*** Extracted records ***

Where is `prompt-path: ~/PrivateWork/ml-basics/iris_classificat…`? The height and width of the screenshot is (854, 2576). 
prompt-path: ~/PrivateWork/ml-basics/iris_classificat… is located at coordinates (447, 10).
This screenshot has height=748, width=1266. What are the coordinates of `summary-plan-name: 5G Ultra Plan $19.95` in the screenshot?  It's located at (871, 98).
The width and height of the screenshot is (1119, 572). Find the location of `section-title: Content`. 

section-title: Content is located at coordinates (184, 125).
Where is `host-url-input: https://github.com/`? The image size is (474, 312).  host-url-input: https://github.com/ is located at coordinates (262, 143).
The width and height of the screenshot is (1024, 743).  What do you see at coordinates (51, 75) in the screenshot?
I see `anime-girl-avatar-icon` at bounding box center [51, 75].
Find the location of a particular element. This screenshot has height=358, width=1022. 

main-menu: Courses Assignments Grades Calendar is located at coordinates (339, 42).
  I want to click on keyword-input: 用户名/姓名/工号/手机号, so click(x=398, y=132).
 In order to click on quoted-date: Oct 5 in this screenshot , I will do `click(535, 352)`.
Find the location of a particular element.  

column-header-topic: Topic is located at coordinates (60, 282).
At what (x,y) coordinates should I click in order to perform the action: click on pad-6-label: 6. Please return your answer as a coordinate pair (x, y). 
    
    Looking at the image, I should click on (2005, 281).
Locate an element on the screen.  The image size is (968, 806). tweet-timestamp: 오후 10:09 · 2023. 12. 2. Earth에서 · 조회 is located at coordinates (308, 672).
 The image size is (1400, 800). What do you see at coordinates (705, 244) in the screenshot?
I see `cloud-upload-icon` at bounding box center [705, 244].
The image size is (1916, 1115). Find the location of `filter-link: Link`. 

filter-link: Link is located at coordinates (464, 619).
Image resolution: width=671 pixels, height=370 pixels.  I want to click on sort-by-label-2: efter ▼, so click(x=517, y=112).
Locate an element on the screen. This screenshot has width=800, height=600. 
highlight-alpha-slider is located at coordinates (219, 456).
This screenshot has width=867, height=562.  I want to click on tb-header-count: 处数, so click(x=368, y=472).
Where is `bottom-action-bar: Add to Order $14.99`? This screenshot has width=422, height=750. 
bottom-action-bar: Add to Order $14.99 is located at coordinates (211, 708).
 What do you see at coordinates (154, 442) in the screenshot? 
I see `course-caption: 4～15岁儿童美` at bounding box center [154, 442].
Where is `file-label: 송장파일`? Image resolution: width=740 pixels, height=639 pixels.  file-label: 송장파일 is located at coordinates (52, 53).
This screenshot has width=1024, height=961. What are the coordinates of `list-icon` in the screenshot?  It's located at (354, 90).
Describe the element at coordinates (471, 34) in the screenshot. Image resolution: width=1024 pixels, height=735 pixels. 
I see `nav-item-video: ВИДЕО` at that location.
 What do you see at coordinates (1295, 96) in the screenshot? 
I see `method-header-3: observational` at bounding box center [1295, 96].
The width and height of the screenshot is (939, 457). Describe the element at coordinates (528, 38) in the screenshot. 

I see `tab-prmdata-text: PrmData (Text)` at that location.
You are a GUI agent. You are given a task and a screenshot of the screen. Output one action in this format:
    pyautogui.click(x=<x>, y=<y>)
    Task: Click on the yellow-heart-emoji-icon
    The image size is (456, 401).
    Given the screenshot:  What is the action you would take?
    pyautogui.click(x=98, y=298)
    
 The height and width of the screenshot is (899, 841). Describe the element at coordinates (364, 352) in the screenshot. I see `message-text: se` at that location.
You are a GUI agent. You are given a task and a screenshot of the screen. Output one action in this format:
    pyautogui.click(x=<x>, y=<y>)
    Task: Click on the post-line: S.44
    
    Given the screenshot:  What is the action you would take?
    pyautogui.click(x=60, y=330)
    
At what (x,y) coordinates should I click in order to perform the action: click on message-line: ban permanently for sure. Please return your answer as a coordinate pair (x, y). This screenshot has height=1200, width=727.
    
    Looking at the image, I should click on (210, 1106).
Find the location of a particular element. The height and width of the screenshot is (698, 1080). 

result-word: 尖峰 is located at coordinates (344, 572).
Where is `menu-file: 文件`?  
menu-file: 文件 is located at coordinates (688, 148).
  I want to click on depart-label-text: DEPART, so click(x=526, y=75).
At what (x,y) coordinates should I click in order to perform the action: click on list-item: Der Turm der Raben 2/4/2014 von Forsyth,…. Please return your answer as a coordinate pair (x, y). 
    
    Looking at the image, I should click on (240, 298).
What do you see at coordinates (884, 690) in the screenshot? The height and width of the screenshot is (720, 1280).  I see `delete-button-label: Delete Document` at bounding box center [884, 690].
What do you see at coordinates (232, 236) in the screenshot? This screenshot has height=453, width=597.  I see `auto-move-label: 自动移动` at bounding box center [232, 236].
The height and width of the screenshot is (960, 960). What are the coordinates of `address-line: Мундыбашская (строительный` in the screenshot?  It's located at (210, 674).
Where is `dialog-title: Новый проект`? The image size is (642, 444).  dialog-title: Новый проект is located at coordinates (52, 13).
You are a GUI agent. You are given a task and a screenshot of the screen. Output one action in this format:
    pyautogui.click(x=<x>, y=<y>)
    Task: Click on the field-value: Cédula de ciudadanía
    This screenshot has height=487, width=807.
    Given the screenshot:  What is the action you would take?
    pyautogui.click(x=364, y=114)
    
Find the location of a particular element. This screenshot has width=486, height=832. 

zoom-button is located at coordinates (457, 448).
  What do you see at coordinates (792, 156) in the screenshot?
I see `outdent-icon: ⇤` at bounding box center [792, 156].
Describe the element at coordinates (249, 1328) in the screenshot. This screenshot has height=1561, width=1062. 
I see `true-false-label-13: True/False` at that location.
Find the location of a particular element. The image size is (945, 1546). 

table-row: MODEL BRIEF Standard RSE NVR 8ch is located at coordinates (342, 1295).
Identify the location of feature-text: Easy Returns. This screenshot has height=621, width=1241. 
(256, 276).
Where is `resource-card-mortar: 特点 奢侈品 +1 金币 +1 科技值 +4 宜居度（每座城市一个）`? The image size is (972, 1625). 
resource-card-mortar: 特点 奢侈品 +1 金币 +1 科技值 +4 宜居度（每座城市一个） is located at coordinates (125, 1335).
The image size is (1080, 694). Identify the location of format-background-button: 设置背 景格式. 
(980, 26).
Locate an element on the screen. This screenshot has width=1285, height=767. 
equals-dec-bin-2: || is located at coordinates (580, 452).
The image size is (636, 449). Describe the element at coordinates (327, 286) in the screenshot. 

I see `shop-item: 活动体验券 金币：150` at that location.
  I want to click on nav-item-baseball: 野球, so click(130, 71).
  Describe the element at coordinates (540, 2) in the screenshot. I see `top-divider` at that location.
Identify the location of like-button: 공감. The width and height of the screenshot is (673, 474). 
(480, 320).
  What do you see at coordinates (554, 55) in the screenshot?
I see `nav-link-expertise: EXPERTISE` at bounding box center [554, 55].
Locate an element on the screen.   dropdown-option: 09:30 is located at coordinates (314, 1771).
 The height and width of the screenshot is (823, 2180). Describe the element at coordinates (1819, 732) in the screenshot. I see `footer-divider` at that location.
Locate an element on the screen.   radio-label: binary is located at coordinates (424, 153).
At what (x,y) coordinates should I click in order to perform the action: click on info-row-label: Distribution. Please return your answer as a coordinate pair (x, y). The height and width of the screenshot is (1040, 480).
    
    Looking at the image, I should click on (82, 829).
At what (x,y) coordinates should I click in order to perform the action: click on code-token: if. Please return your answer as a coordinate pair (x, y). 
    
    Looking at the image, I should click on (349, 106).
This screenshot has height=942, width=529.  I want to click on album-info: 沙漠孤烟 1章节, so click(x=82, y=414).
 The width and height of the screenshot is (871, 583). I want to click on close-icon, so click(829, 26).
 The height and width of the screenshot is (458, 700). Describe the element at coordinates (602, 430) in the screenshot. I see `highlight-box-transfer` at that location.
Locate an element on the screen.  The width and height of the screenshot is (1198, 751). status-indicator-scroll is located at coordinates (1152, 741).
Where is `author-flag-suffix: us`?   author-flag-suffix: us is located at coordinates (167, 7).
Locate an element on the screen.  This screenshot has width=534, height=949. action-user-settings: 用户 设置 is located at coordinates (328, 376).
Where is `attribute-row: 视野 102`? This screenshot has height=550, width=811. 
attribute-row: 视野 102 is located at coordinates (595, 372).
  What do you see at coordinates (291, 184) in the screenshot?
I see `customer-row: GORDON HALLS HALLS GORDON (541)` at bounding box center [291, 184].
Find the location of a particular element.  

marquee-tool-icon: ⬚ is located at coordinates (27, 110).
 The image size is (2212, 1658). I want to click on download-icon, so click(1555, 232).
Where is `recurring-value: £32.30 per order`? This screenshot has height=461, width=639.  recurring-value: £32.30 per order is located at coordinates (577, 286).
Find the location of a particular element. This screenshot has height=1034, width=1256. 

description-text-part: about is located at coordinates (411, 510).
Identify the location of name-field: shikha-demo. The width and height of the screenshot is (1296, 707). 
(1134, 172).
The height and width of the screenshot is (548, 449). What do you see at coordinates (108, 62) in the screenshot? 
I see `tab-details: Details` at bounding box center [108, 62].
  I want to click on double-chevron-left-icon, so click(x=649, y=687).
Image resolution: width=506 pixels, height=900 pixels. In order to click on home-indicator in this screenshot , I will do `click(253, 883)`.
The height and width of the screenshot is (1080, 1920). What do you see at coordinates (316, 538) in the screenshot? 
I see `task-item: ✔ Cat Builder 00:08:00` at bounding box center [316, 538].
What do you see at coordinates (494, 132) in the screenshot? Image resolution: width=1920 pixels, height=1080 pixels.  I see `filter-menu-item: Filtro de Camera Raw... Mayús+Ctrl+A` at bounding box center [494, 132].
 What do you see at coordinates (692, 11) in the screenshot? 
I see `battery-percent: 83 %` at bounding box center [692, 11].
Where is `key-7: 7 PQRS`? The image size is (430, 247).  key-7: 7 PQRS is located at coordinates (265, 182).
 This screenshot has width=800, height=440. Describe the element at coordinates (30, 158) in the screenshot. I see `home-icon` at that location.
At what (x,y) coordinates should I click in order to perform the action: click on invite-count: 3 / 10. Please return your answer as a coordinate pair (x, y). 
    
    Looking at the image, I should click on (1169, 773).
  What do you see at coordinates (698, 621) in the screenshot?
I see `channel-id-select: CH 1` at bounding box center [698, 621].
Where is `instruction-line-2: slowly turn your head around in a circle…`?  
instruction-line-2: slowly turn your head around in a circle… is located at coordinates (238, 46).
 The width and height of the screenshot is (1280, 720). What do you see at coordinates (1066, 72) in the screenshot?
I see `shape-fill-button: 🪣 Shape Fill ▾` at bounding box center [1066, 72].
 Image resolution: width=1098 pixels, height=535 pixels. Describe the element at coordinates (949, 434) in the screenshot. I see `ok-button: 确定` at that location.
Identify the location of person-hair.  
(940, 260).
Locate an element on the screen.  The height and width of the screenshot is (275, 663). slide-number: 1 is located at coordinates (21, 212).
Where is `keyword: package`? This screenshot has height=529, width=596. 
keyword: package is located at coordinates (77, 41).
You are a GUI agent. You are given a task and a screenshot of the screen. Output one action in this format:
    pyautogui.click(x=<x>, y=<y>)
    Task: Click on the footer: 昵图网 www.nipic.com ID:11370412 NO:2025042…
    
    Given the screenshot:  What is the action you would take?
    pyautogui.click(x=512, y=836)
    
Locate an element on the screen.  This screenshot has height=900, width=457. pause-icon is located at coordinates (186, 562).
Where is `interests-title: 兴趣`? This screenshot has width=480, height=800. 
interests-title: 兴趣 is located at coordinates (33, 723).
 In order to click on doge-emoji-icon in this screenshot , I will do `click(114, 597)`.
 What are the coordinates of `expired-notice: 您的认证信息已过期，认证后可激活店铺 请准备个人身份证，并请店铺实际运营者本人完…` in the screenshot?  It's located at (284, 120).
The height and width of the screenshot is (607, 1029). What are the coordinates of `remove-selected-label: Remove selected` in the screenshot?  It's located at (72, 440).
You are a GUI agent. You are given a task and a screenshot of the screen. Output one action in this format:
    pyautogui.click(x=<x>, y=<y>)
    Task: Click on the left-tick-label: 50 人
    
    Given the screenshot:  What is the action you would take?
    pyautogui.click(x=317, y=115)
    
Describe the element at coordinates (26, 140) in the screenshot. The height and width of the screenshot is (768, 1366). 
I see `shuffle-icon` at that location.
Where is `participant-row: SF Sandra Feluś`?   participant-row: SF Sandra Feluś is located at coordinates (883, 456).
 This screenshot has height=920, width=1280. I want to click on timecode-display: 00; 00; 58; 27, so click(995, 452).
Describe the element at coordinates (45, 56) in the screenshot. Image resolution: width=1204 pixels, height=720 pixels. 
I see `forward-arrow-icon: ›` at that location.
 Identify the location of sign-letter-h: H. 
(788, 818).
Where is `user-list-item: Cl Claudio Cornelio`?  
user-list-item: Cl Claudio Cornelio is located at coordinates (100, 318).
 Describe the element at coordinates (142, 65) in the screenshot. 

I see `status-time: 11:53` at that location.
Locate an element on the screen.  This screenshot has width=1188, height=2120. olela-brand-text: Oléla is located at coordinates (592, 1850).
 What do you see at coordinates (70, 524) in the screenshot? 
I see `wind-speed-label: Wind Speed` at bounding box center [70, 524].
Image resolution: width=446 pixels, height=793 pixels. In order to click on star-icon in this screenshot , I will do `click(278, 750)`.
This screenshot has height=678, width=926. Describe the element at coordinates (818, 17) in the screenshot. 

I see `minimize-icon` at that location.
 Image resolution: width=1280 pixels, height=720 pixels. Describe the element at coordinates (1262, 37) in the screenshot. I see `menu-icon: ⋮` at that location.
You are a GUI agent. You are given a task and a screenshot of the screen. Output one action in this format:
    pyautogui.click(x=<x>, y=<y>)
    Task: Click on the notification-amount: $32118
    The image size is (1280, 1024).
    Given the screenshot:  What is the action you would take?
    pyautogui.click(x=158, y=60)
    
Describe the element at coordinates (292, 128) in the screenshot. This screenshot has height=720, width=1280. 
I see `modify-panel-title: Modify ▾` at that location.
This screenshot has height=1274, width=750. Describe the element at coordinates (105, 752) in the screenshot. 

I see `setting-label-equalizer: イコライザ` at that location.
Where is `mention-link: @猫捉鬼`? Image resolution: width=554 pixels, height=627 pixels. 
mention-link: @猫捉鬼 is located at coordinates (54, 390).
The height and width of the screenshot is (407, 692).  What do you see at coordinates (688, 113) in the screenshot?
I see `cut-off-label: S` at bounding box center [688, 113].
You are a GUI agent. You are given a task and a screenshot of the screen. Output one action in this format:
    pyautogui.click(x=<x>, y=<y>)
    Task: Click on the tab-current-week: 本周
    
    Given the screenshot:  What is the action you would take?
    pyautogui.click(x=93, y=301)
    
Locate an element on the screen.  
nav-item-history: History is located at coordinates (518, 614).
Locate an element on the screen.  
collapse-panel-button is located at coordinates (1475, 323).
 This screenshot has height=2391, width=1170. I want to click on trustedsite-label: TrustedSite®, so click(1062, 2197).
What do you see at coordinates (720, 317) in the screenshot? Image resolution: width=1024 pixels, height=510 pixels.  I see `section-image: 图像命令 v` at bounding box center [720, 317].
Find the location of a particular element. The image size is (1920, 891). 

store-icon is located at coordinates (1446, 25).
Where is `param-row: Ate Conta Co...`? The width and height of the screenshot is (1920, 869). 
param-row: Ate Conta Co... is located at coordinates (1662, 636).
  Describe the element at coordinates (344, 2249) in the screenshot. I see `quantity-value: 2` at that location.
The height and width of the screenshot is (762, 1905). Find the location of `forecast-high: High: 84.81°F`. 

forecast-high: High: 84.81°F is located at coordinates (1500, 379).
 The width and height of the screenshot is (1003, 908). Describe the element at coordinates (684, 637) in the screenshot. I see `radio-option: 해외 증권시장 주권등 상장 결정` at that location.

*** End of Extracted records ***

_Task to complete:_ Locate every line in the records that contains the string "PrivateWork", matching case exactly, and copy each of those lines in full.

_Written solution:_
Where is `prompt-path: ~/PrivateWork/ml-basics/iris_classificat…`? The height and width of the screenshot is (854, 2576). 
prompt-path: ~/PrivateWork/ml-basics/iris_classificat… is located at coordinates (447, 10).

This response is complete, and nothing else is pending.